The Queensland Government commenced a project to construct what became the Cairncross Dockyard in August 1942. The Commonwealth Government provided funding for the project shortly afterwards, and it became one of the Allied Works Council's highest-priority projects. The total cost of the dockyard was £1,070,470, of which the Commonwealth Government contributed £425,000 and the Queensland Government the remainder.

Construction of the Brisbane Graving Dock commenced in September 1942 with workers and equipment redeployed from the Somerset Dam project. The project was led by the Queensland Government's Main Roads Commission and Department of Harbours and Marine Works on behalf of the Allied Works Council. A total of 800 workers were employed on the site, with the workforce being organised into three eight hour shifts to accelerate construction.

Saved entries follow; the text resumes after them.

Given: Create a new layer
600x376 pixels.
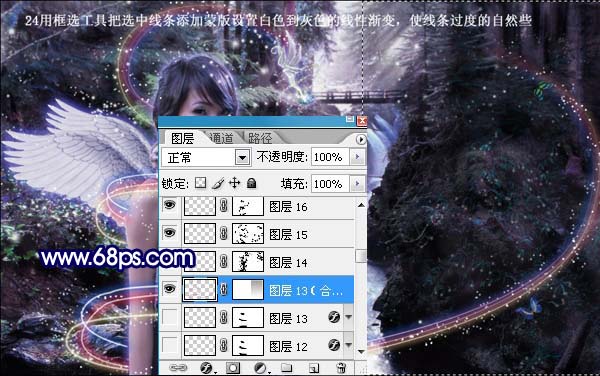Looking at the screenshot, I should pos(314,368).
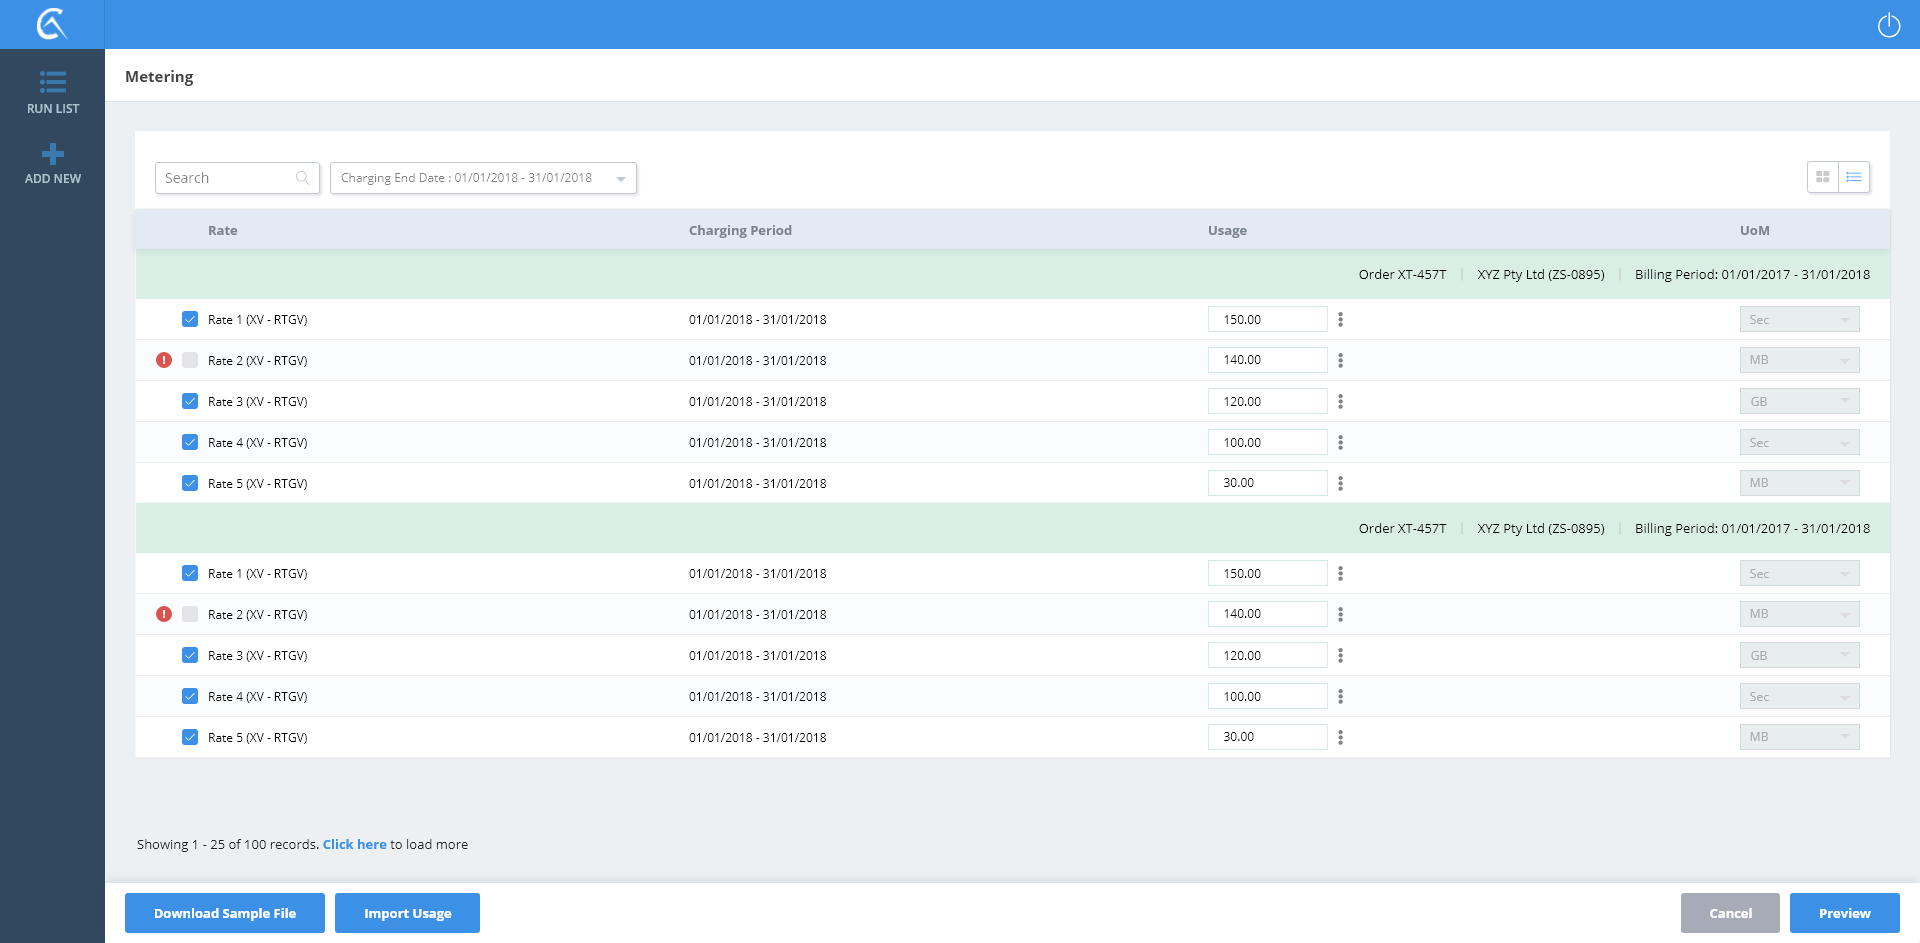Uncheck the Rate 4 checkbox in the first order group
The height and width of the screenshot is (943, 1920).
190,442
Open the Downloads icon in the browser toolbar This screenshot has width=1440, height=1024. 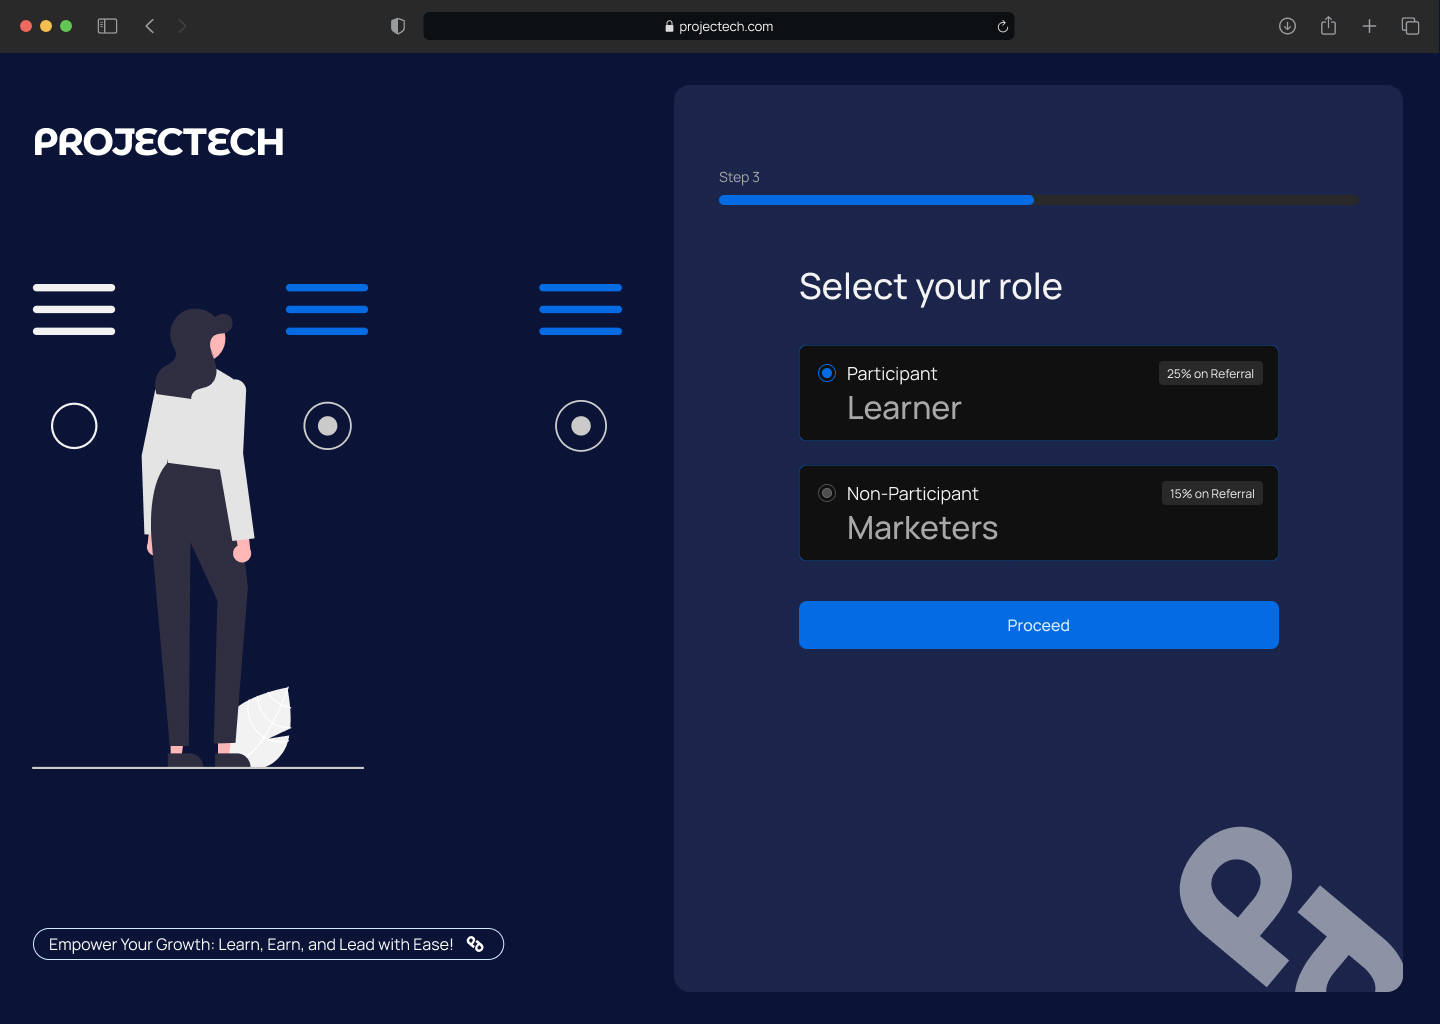pyautogui.click(x=1287, y=26)
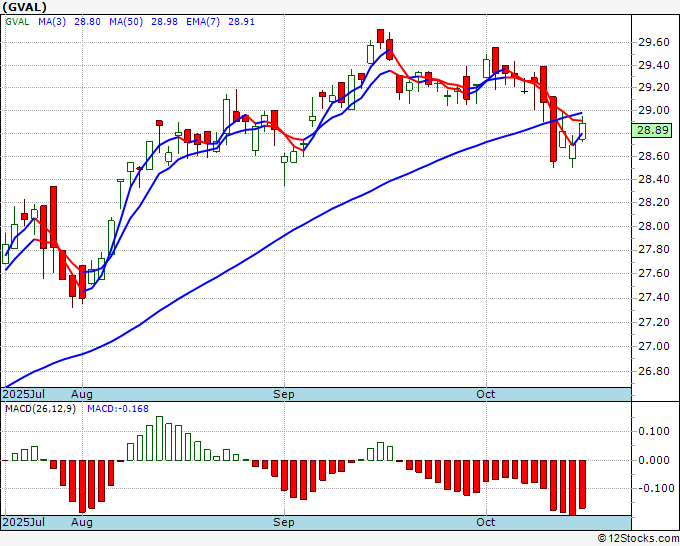Screen dimensions: 680x546
Task: Click the Oct label on MACD timeline
Action: (485, 522)
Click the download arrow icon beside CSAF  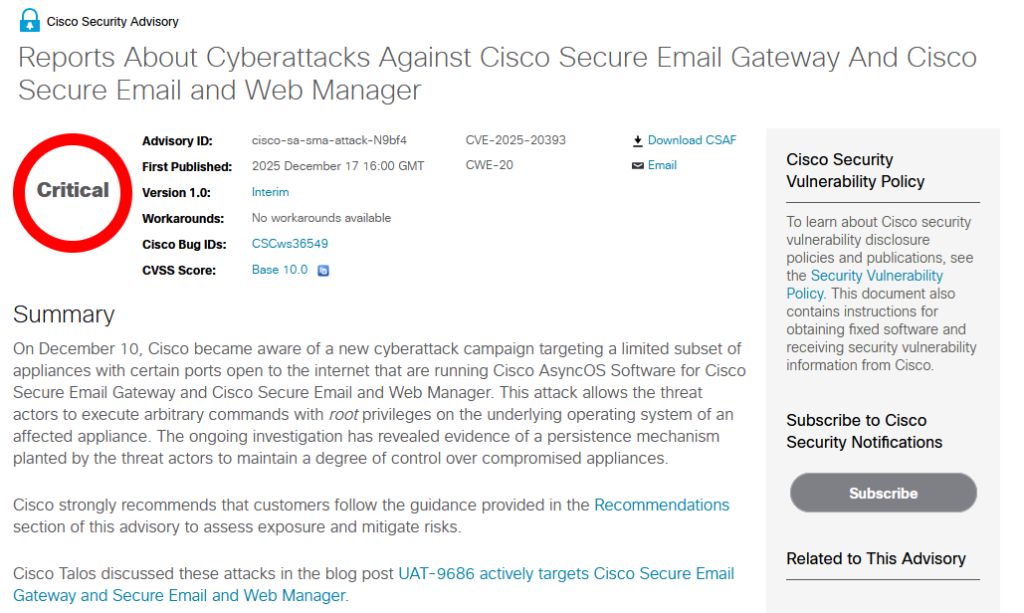click(x=637, y=141)
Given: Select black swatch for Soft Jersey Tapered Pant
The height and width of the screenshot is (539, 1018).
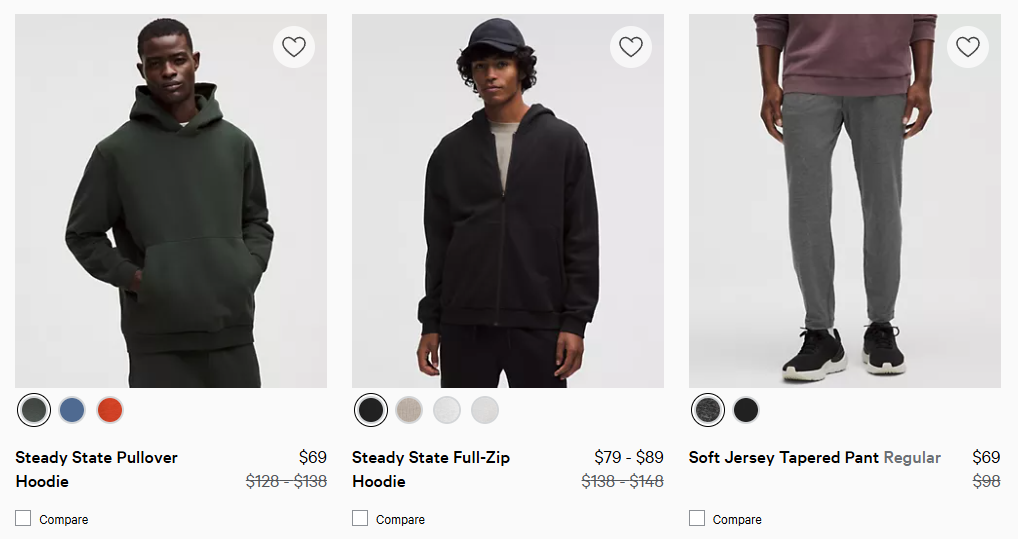Looking at the screenshot, I should point(746,410).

The first ship entered the dockyard on 22 June 1944. The official history of Australia in World War II states that while the dockyard was "constructed at a remarkable rate", by the time it was ready the peak demand for ship repair facilities had passed. Nevertheless, by 31 May 1946 the graving dock had been used by 128 ships, including the British aircraft carriers and as well as large numbers of other warships and merchant vessels. The opening of the Cairncross Dockyard led to a decline in use of the smaller South Brisbane Dry Dock, which eventually closed in 1972 and became part of the Queensland Maritime Museum.

Although owned by the Queensland Government, the Australian Government controlled its use until after World War II. A major refurbishment of the dockyard occurred in the 1970s. However, frequent industrial action at the dockyard caused many large ships to be out of service far longer than needed and large ship owners became reluctant to use the dockyard. This was a major factor in the dockyard being unprofitable, leading to its closure in 1987.

In August 1995, the dock was re-opened by a private consortion, the Keppel Cairnscross Shipyard Limited, who undertook a major refurbishment. In 2000 it was purchased by Forgacs Groups. However, the dockyard closed again on 4 July 2014, saying there was not enough work as ship owners were deterred from using it due to the high Australian dollar and a reputation for industrial unrest and government over-regulation.

In April 2016, Forgacs announced that the 14 ha site with 700 m of river frontage would be sold for residential housing, although it would need to rezoned first. Forgacs attributed the sale to their contract to build destroyers coming to an end.

In 2022, there was an attempt to have the dockyard listed on the Queensland Heritage Register. In June 2023, the Queensland Heritage Council declined to list the dockyard on the heritage register and the site was then offered for sale as an industrial estate.

== Engineering heritage ==
The graving dock received a Historic Engineering Marker from Engineers Australia as part of its Engineering Heritage Recognition Program.